PROBLEM:
Within the entries that follow, report how many lines contain the word "settings", giving the number by itself.

[Records drawn from a dataset]

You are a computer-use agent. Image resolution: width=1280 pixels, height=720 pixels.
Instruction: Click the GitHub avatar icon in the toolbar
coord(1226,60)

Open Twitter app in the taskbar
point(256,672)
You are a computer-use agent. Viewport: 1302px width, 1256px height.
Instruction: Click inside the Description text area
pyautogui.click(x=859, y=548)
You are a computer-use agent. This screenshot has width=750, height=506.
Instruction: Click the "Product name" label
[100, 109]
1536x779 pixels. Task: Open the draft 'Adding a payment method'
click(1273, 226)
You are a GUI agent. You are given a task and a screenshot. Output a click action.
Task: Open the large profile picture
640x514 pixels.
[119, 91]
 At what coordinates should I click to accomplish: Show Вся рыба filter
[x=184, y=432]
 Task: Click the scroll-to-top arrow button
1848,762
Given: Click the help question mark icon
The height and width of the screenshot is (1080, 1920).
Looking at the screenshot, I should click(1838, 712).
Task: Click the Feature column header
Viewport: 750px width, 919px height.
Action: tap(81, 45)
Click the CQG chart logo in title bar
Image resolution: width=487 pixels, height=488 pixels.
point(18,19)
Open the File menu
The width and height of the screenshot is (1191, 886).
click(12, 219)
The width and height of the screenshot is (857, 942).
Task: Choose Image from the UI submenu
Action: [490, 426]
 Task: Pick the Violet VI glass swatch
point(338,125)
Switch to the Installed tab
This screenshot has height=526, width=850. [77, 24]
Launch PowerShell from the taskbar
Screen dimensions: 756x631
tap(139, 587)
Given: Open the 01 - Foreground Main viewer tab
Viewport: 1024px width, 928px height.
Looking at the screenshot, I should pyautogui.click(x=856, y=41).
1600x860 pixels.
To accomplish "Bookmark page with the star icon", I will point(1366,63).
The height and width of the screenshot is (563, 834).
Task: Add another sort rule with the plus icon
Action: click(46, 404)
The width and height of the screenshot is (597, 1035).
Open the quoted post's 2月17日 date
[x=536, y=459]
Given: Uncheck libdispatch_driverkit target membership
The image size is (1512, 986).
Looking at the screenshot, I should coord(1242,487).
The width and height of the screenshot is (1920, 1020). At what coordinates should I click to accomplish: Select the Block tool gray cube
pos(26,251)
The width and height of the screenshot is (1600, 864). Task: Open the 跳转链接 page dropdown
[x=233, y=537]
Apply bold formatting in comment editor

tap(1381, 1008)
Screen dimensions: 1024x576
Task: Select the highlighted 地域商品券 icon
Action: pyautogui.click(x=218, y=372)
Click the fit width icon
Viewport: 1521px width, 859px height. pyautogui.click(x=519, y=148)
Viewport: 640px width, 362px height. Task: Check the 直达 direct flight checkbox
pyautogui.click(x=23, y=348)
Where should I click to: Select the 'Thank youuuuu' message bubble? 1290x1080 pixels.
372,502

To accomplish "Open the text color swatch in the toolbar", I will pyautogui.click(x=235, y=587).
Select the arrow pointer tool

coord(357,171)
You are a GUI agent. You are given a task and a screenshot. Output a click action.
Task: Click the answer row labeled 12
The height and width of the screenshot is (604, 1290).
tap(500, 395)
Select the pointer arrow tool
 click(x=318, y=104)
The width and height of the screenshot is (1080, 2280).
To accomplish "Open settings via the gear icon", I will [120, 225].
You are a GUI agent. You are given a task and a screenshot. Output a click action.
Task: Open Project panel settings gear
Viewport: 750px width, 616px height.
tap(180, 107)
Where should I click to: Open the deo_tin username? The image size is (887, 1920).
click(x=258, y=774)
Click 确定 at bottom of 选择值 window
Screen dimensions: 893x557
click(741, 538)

RESPONSE TO THE TASK:
2